En los páramos de Villapinzón, en tiempos pasados, solían habitar varios osos de anteojos, y la memoria de estos animales sigue viva en la región. El paraje donde se encuentra esta cascada, que emana su agua cristalina desde la Laguna del Valle, fue bautizado como El Pozo del Oso en honor a estos majestuosos seres. Además, una piedra con una cavidad que recuerda el rostro de estos osos recibió el nombre de Pozo del Oso. Es un lugar lleno de historia y magia, que conecta el presente con el pasado de la fauna que alguna vez habitó la región.
Los antiguos habitantes decían que, durante los veranos, se podía ver a los osos acercándose a la cascada para bañarse y refrescarse. Aunque ahora es más difícil encontrar uno, la leyenda sigue viva, dando a este sitio un toque especial y un profundo sentido de conexión con la naturaleza.
Ubicación: A unos 50 metros del Pozo de la Nutria, en la ruta hacia este sitio, en el municipio de Villapinzón, Cundinamarca, Colombia.

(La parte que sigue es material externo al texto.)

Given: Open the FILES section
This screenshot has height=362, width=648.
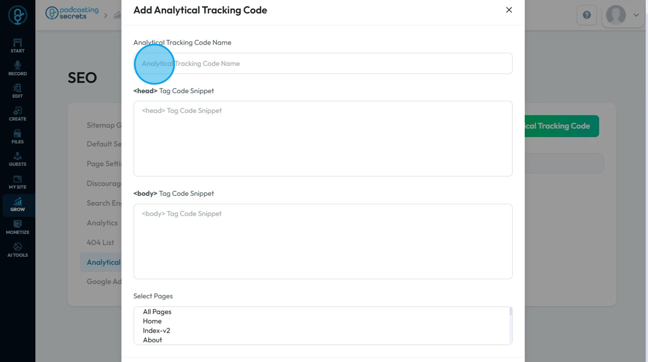Looking at the screenshot, I should click(x=17, y=136).
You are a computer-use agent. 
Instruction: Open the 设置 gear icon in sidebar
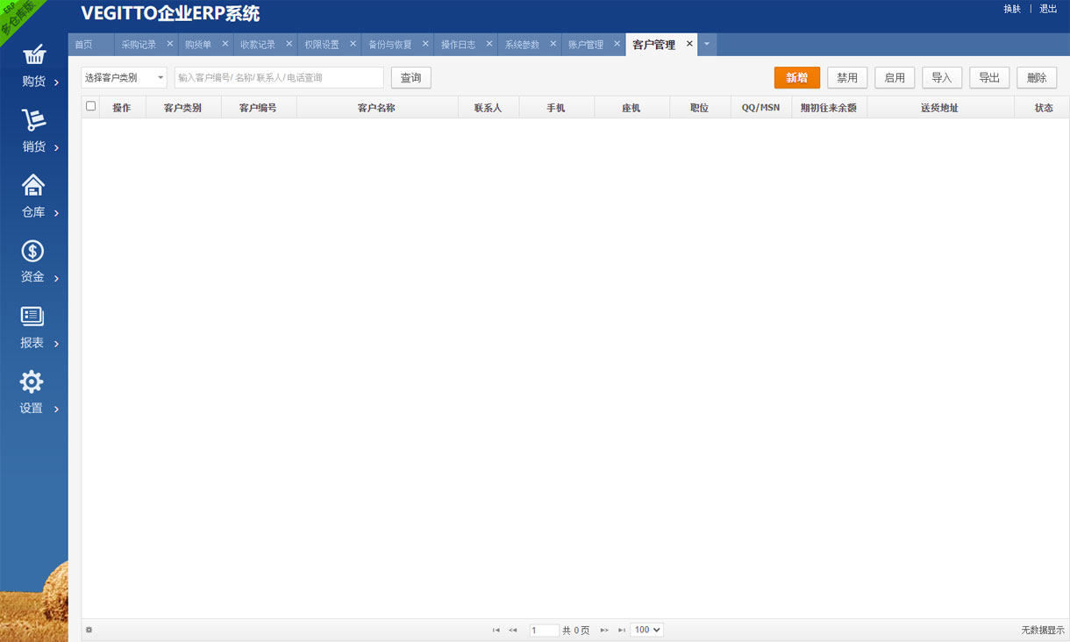32,382
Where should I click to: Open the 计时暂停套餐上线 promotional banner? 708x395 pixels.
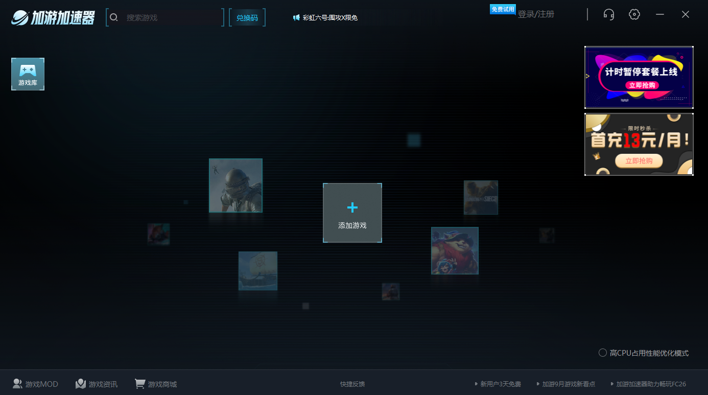point(639,77)
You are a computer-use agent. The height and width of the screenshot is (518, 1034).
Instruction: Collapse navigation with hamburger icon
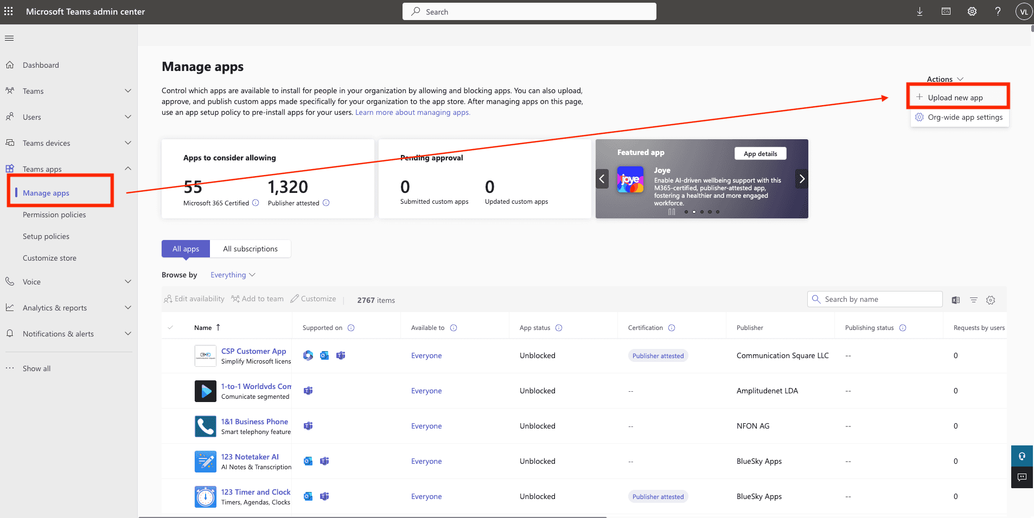point(9,38)
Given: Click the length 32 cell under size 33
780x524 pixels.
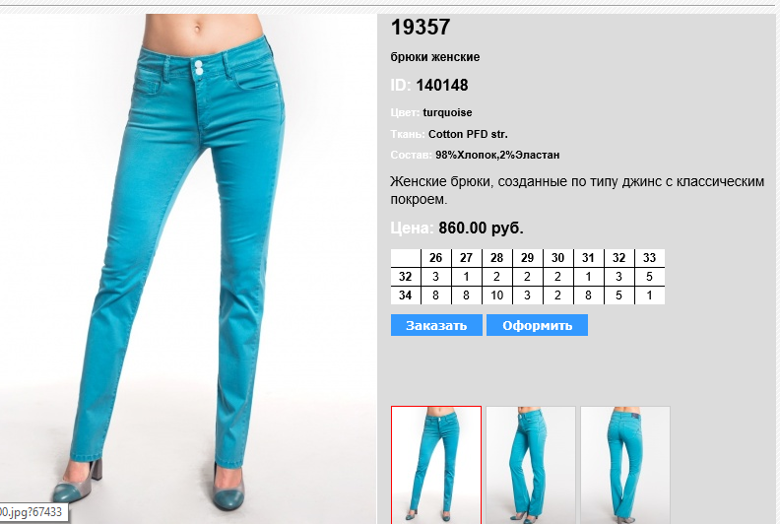Looking at the screenshot, I should click(650, 277).
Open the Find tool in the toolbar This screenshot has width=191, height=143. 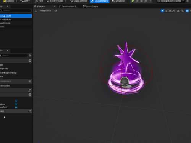[x=39, y=1]
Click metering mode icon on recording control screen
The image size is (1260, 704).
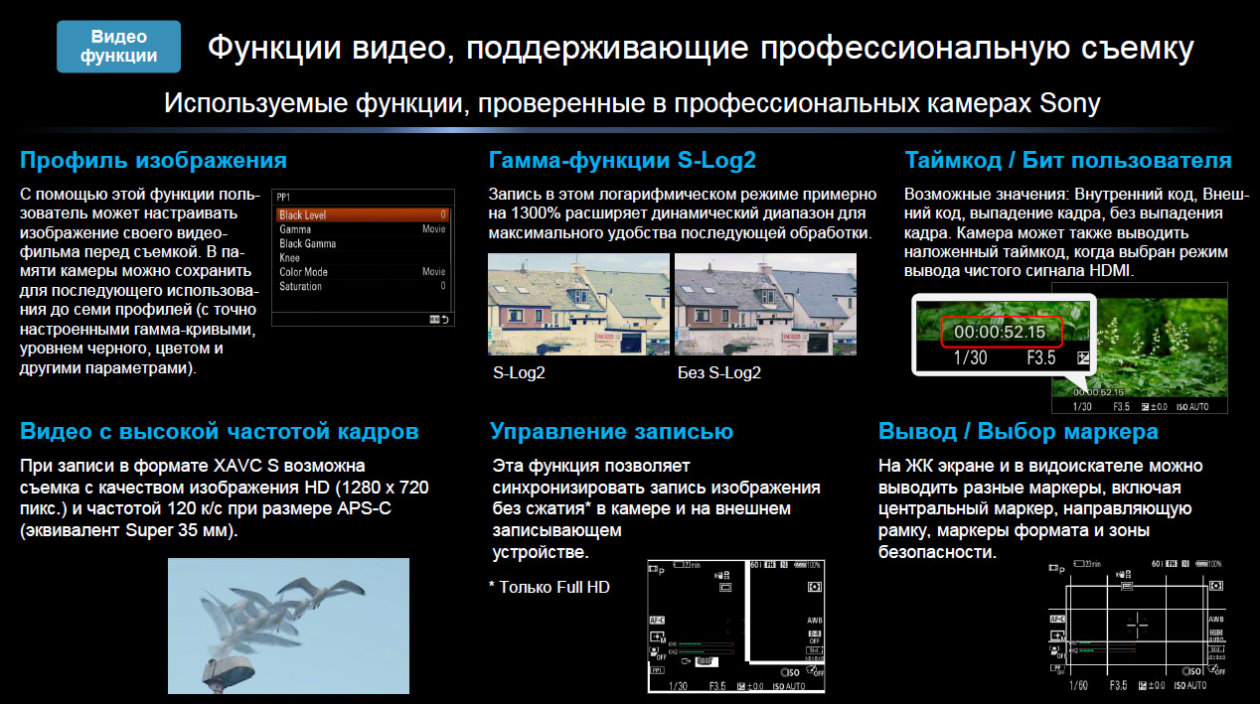click(x=816, y=587)
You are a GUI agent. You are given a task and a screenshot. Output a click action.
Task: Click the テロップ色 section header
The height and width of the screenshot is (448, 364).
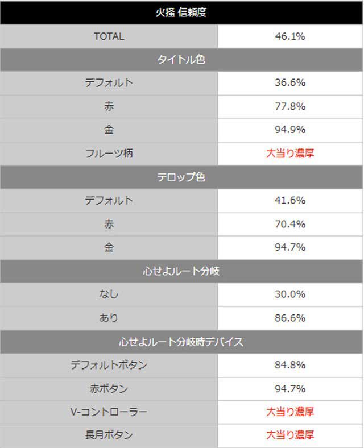pyautogui.click(x=181, y=177)
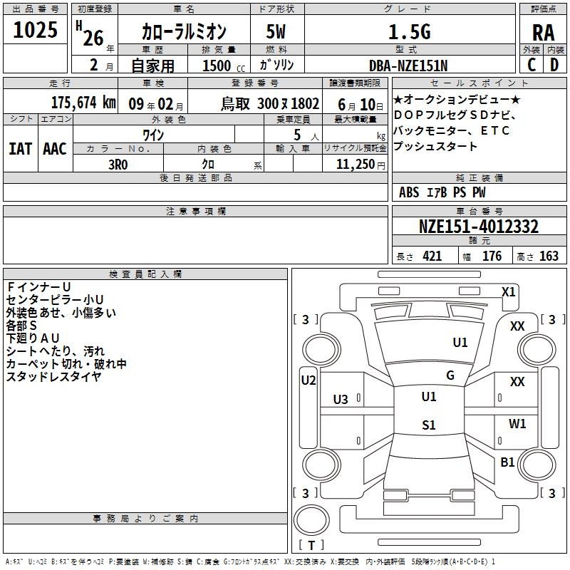Viewport: 570px width, 570px height.
Task: Click lot number 1025
Action: [36, 30]
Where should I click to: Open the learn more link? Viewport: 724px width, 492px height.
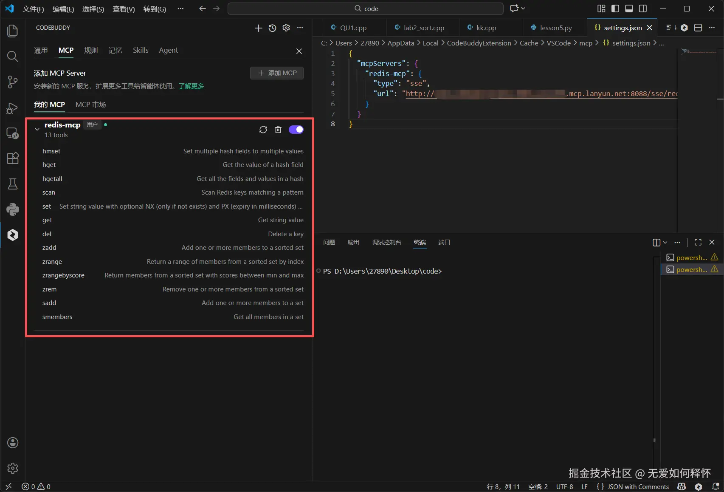click(191, 86)
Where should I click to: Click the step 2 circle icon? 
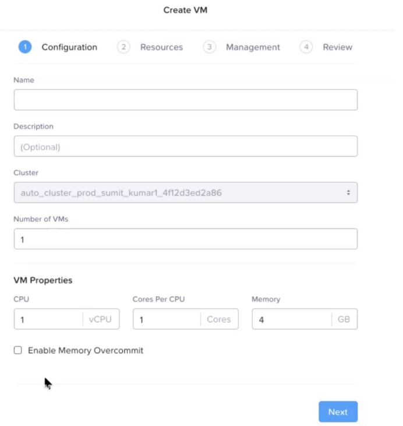pyautogui.click(x=123, y=47)
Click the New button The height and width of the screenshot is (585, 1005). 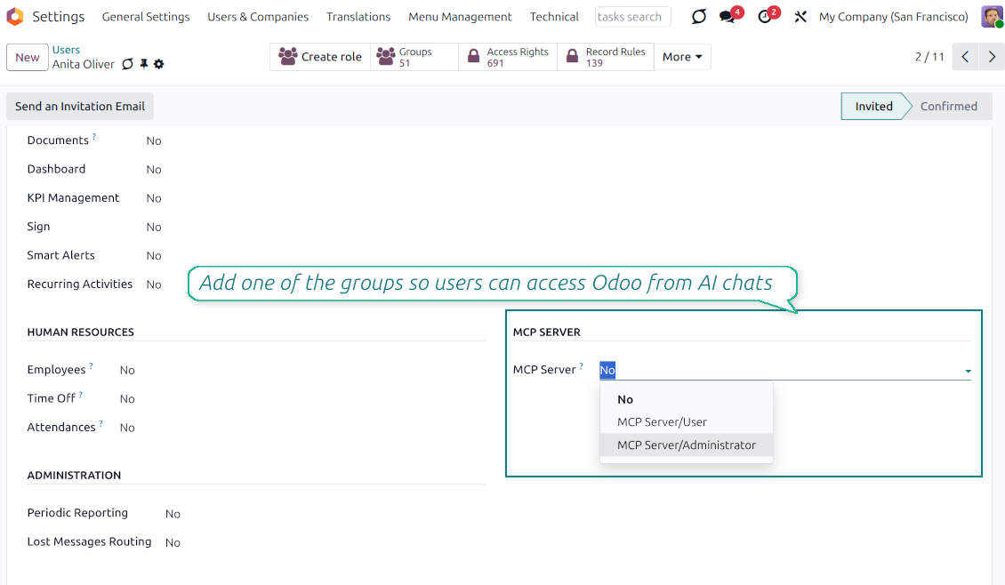pyautogui.click(x=27, y=56)
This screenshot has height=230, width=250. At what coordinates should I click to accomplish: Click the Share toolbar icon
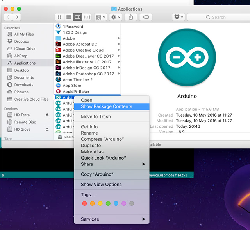pyautogui.click(x=131, y=17)
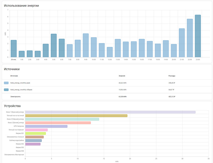This screenshot has height=163, width=213.
Task: Select the 22:00 energy usage bar
Action: pos(190,38)
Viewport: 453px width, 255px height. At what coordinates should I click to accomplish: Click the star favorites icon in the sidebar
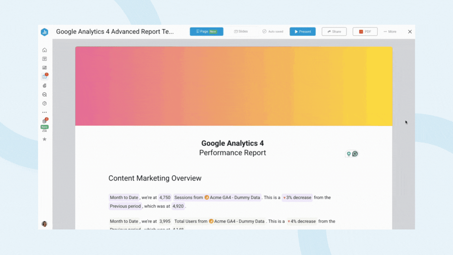(44, 139)
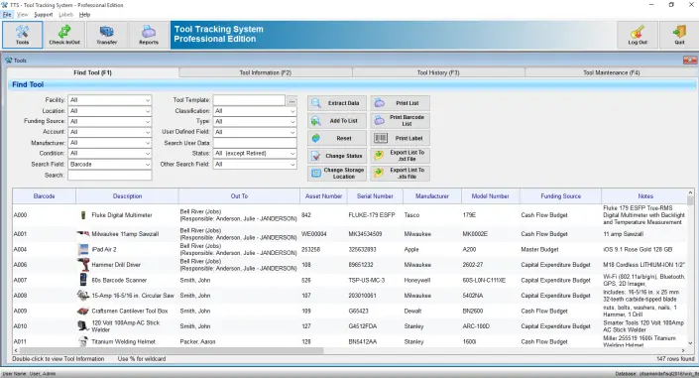Open the Manufacturer dropdown

tap(110, 143)
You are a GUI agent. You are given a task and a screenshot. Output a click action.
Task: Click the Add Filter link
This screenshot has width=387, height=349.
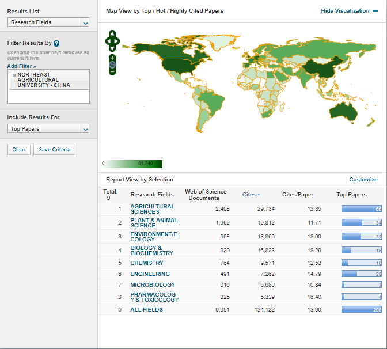point(21,66)
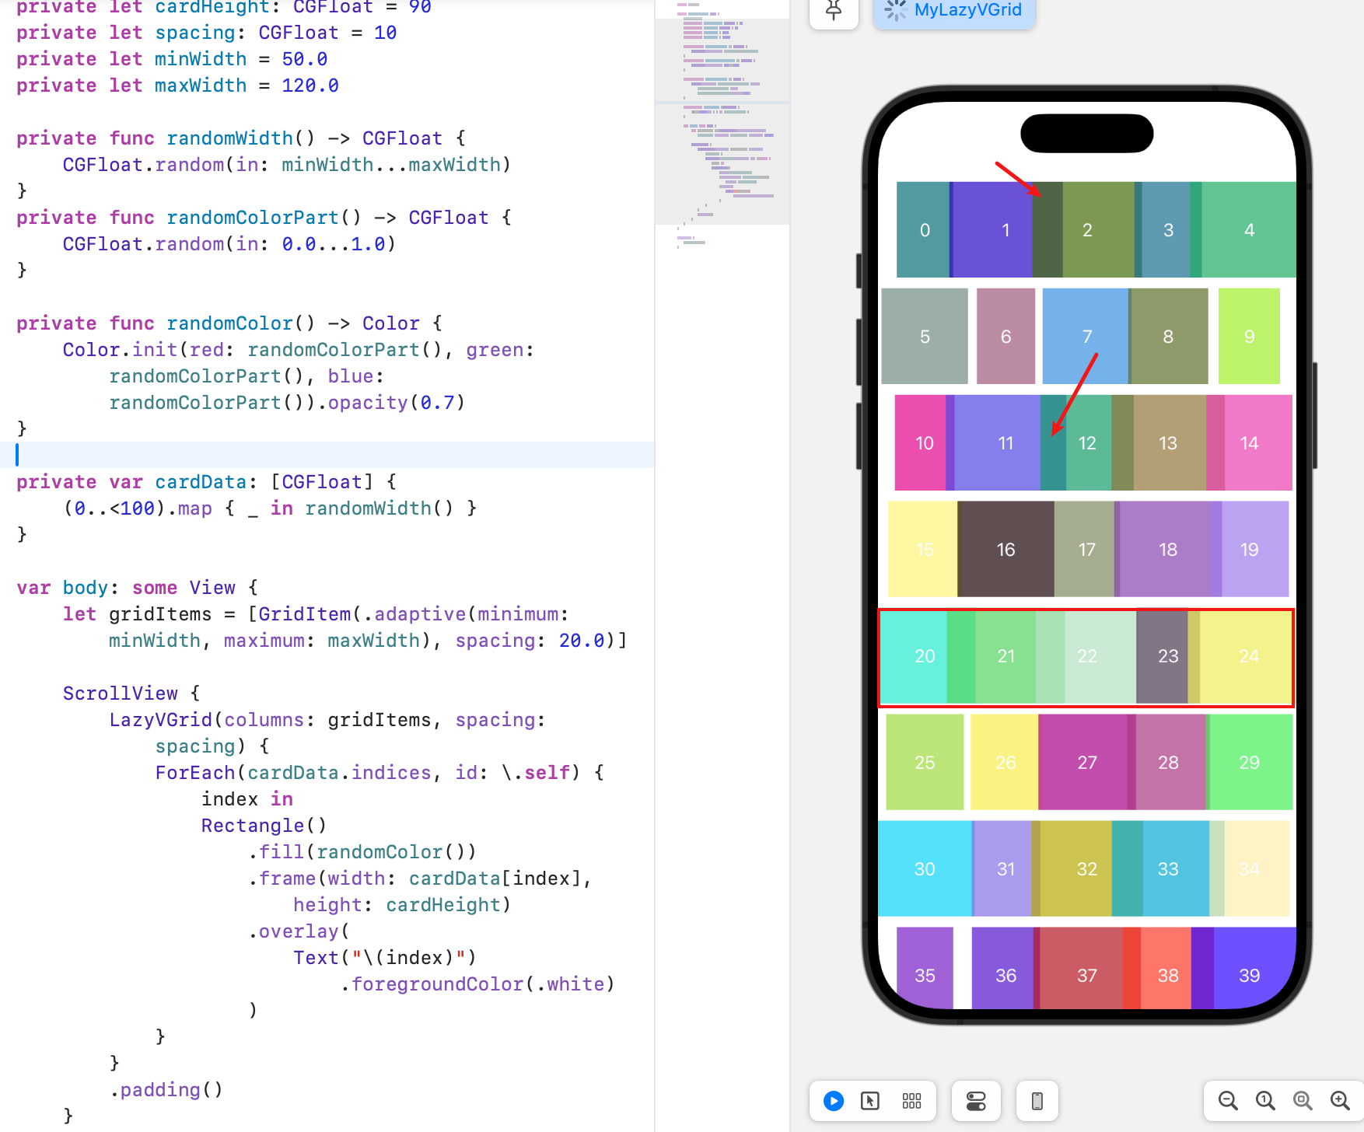Click grid cell 0 in the preview
This screenshot has width=1364, height=1132.
click(924, 230)
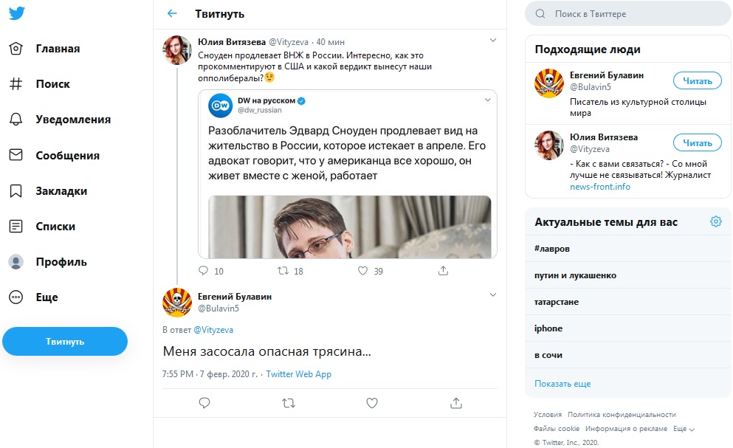
Task: Like Юлия Витязева's tweet with heart
Action: click(x=362, y=271)
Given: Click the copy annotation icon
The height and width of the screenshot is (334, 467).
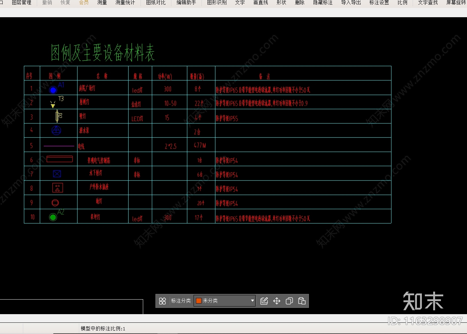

Tipo de lugar: Cascada natural de 5 metros de altura con caída de agua pequeña, ideal para fotografía y observación de la naturaleza.
Acceso: El sitio es accesible a pie desde el Pozo de la Nutria, siendo parte de un recorrido turístico natural.
Atractivo adicional: Según las leyendas locales, los antiguos habitantes de la región decían que, durante las temporadas de verano, se podían ver osos bañándose en la cascada, lo que le da un toque místico y cultural a este lugar.
Características: La cascada doble se encuentra en un entorno natural de páramo, rodeada de vegetación exuberante y un paisaje montañoso que enriquece la experiencia del visitante.